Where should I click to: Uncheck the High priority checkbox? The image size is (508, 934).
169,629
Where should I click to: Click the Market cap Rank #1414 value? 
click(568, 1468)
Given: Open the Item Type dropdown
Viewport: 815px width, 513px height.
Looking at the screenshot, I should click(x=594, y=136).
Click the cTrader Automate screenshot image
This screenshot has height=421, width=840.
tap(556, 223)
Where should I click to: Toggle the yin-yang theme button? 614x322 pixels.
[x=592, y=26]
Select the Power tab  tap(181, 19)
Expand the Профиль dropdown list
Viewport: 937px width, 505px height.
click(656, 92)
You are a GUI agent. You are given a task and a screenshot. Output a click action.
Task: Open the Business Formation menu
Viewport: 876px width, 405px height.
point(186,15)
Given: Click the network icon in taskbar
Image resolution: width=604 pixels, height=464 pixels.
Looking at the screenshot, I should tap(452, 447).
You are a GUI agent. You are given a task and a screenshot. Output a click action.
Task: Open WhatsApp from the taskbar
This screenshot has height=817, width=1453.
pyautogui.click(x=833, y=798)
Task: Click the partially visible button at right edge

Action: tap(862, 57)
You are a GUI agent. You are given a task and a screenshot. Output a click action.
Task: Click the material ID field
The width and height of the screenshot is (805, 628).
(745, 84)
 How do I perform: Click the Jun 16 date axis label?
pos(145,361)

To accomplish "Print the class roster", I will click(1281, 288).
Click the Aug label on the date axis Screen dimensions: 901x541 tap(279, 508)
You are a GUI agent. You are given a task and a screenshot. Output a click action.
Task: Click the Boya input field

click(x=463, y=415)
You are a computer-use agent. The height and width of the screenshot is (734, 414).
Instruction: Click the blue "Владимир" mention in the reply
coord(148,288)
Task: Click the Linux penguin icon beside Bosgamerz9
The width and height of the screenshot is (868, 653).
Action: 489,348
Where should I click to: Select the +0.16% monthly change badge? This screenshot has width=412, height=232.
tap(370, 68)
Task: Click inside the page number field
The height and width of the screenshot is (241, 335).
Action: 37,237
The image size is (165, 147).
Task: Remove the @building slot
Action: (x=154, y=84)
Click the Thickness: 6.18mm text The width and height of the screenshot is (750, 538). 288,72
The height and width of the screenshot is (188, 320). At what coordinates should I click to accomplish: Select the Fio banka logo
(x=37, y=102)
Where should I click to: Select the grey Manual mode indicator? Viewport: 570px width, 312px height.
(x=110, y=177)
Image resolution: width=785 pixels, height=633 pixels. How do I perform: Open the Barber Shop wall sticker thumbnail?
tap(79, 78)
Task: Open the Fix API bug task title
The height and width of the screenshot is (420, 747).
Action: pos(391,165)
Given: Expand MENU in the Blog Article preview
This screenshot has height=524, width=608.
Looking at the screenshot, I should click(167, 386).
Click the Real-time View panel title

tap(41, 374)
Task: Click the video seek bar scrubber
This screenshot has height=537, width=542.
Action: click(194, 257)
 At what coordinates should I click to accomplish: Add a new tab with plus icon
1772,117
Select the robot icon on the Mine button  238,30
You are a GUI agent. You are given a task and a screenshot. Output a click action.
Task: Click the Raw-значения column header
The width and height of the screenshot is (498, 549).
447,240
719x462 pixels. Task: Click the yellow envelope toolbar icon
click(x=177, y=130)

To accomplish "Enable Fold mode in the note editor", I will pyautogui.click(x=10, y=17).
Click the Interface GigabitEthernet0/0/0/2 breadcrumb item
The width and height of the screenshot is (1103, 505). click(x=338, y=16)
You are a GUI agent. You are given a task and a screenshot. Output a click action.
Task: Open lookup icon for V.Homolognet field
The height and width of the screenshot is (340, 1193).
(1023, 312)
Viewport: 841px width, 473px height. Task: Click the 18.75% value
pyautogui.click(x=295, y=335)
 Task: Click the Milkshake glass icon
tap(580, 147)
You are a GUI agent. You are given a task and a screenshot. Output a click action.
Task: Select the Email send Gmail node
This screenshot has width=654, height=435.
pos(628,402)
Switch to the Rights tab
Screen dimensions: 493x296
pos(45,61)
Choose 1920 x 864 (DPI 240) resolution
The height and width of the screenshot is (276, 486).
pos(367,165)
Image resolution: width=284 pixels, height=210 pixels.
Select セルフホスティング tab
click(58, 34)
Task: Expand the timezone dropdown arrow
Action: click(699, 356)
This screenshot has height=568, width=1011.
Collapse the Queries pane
•••••
■ WORK REQUIRED: Retype the records above, but only those lines that fall between the line containing "Select the robot" and the line containing "Task: Open lookup icon for V.Homolognet field", with both of those lines included, exactly as written.

■ RESULT OF THIS TASK:
Select the robot icon on the Mine button  238,30
You are a GUI agent. You are given a task and a screenshot. Output a click action.
Task: Click the Raw-значения column header
The width and height of the screenshot is (498, 549).
447,240
719x462 pixels. Task: Click the yellow envelope toolbar icon
click(x=177, y=130)

To accomplish "Enable Fold mode in the note editor", I will pyautogui.click(x=10, y=17).
Click the Interface GigabitEthernet0/0/0/2 breadcrumb item
The width and height of the screenshot is (1103, 505). click(x=338, y=16)
You are a GUI agent. You are given a task and a screenshot. Output a click action.
Task: Open lookup icon for V.Homolognet field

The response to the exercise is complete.